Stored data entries
....
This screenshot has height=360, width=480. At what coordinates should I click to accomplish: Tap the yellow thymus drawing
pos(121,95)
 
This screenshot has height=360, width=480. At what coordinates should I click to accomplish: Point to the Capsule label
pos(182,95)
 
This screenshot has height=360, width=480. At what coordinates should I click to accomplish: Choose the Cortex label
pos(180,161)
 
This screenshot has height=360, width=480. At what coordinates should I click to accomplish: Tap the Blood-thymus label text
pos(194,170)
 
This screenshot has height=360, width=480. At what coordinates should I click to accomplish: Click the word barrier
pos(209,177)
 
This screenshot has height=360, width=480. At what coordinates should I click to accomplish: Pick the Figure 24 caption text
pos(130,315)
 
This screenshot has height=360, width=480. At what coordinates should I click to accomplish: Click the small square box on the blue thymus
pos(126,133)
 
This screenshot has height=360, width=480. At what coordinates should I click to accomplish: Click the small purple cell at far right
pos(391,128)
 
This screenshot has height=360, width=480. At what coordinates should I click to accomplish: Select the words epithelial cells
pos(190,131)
....
What this task involves:
Output an exact copy of the lines from the one holding "words epithelial cells" to the last line of the data, inclusive, and nothing beyond that range.

Solution below:
This screenshot has height=360, width=480. At what coordinates should I click to accomplish: Select the words epithelial cells
pos(190,131)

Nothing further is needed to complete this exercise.